**DIRECTION A:**
In the records, update the part that opens with the line containing "ಸಿಎಂ ಸ್ಥಾನಕ್ಕೆ ಸ್ಟಾಲಿನ್‌ ರಾಜೀನಾಮೆ (106, 1541)" and closes with the line containing "2026年3月 (7) (23, 591)" by replacing "Load more" with "Show more", changing nothing else, and return only those lines.

— Start of SOURCE PASSAGE —

The long months of rehabilitation with a weighted boot ended two weeks ago. He has begun again to run and shoot and he probably will play a little tonight. There is a long road ahead even if he wants only to regain his 1973 quickness. Forget 1970. But who could forget Willis then?
In 1970, Willis was the dominant member of the Knick team that won the World Championship, and he was the Most Valuable Player in the NBA. He combined power and mobility, playing the pivot with surprising inventiveness. Other centers were stronger and a few were quicker, but at some point in the game Willis would find and exploit the weak spot in his opponent’s style. Against seven-footers, he went outside where he shot with a feather touch. A series of quick “fakes” followed by a soft jump shot were his most effective tools against men of his own size. If, after a switch, he found himself with a smaller forward or guard, he simply turned and overpowered him. The move I liked best came after he had hit several jumpers moving to his left. He would turn with the same motion in the same place, as if to shoot again, but this time he would only show the ball. Then he would cross his left leg in front of his right, take a big step to put himself on the opposite side of the basket, stretch his left arm out, and flip a reverse lay-up against the glass.

— End of SOURCE PASSAGE —

**DIRECTION B:**
In the passage about Willis, what honor did he receive in the NBA in 1970?

— Start of RAW RECORDS —

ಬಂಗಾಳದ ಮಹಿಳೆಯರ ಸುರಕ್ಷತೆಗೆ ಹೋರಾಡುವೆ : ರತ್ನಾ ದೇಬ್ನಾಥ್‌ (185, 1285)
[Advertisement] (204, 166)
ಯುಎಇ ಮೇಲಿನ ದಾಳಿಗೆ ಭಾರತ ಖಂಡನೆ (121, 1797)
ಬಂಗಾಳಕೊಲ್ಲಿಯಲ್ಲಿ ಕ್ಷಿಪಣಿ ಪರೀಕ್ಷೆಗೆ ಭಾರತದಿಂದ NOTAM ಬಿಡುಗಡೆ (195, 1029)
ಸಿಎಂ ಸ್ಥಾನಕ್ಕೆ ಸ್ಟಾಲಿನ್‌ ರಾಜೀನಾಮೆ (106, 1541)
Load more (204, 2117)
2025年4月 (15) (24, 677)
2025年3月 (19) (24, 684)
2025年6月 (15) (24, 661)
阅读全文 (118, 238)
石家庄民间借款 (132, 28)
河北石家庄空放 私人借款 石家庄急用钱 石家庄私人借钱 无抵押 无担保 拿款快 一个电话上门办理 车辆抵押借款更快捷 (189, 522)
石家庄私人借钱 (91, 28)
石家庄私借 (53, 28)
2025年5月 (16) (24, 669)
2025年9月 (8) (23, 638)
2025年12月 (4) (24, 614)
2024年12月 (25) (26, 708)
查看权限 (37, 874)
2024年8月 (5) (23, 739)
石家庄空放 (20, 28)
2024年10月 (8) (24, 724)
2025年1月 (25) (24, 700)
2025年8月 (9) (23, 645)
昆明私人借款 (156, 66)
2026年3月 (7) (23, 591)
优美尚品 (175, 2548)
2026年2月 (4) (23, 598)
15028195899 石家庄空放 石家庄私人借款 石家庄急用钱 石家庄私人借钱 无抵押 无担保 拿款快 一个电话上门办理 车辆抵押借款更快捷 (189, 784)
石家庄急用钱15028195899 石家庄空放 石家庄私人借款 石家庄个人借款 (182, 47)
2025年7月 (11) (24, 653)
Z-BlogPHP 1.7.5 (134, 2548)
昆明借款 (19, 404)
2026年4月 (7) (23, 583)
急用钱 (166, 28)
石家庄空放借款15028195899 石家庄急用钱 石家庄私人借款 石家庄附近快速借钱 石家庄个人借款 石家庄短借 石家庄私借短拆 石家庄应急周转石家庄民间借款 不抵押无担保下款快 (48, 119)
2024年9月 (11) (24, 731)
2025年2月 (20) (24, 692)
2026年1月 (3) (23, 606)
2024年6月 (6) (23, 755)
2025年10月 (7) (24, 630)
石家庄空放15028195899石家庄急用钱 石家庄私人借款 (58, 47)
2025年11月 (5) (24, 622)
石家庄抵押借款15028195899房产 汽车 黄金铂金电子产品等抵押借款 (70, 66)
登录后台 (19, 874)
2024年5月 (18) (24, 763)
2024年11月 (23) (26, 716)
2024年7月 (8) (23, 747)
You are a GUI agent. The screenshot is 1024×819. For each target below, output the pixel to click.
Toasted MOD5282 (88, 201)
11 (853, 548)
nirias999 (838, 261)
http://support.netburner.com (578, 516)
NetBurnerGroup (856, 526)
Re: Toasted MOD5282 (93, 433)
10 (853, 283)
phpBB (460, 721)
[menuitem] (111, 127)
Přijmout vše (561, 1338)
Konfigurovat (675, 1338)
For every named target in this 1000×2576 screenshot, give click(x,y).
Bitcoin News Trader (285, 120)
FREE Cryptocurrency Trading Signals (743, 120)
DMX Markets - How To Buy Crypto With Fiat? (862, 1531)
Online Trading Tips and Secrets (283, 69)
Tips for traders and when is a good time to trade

— End of RAW RECORDS —

**FINAL RESULT A:**
ಸಿಎಂ ಸ್ಥಾನಕ್ಕೆ ಸ್ಟಾಲಿನ್‌ ರಾಜೀನಾಮೆ (106, 1541)
Show more (204, 2117)
2025年4月 (15) (24, 677)
2025年3月 (19) (24, 684)
2025年6月 (15) (24, 661)
阅读全文 (118, 238)
石家庄民间借款 (132, 28)
河北石家庄空放 私人借款 石家庄急用钱 石家庄私人借钱 无抵押 无担保 拿款快 一个电话上门办理 车辆抵押借款更快捷 (189, 522)
石家庄私人借钱 (91, 28)
石家庄私借 (53, 28)
2025年5月 (16) (24, 669)
2025年9月 (8) (23, 638)
2025年12月 (4) (24, 614)
2024年12月 (25) (26, 708)
查看权限 (37, 874)
2024年8月 (5) (23, 739)
石家庄空放 (20, 28)
2024年10月 (8) (24, 724)
2025年1月 (25) (24, 700)
2025年8月 (9) (23, 645)
昆明私人借款 (156, 66)
2026年3月 (7) (23, 591)

**FINAL RESULT B:**
He was the Most Valuable Player in the NBA.